_Your assignment_:
Pull out every line below containing the word "agent".

Information shown: Begin

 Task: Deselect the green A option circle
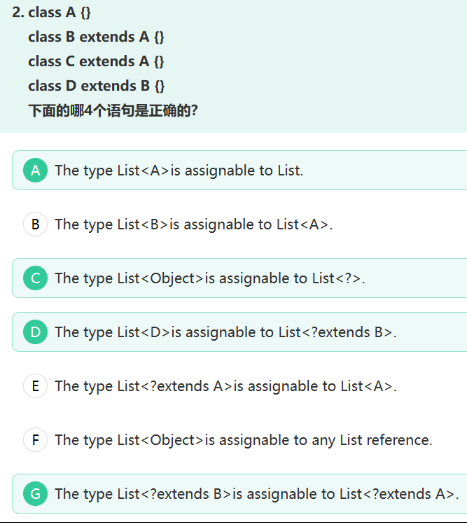pyautogui.click(x=35, y=170)
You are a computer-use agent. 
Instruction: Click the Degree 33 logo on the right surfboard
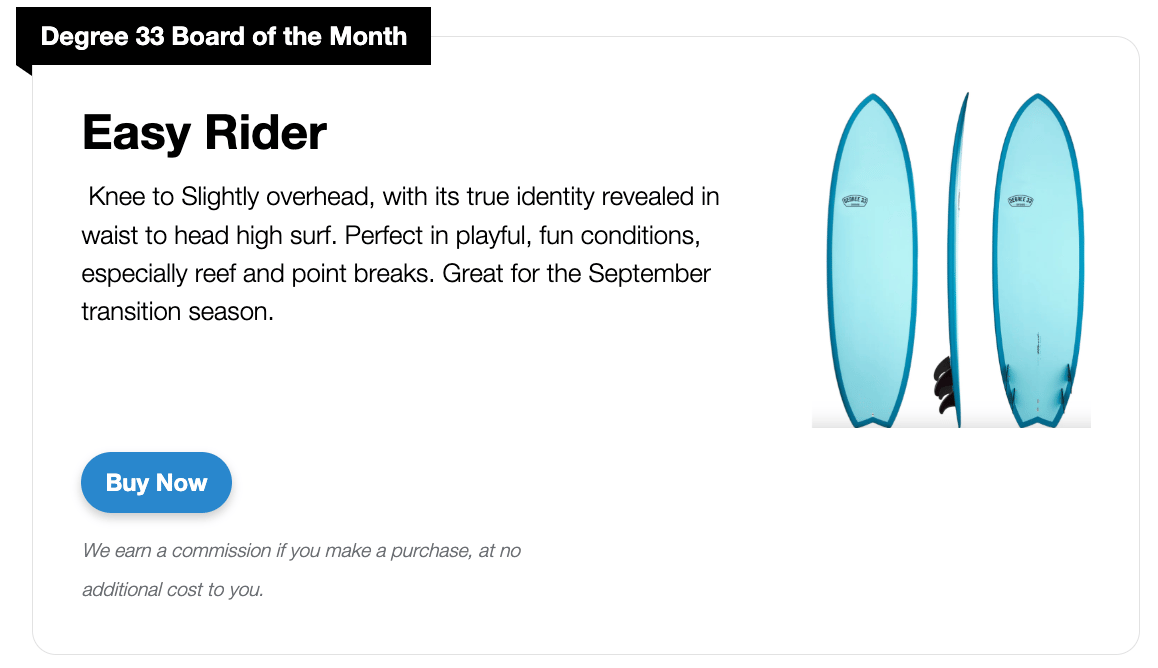click(1021, 201)
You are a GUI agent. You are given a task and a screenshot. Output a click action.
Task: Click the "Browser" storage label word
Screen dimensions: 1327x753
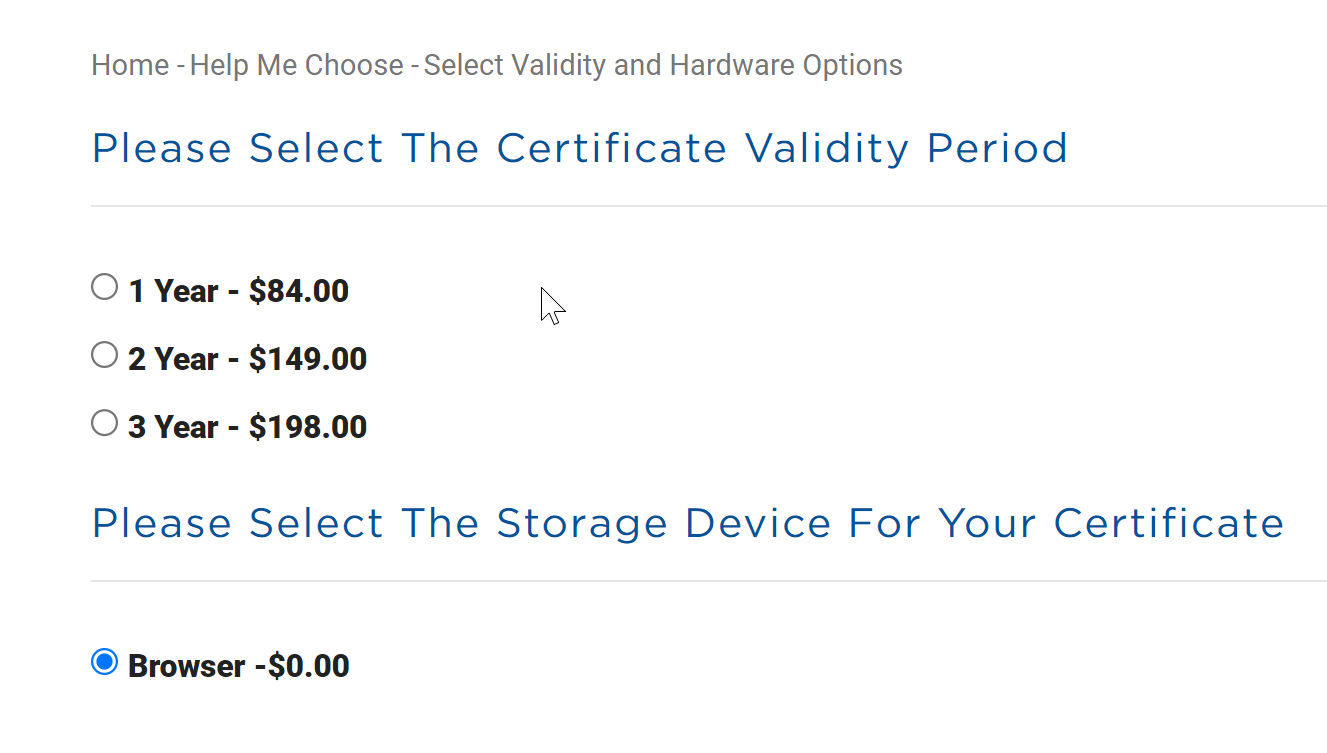[187, 666]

Information shown: End

_Solved problem_:
You are a computer-use agent. 
You are a GUI agent. You are given a task and a screenshot. Output a click action.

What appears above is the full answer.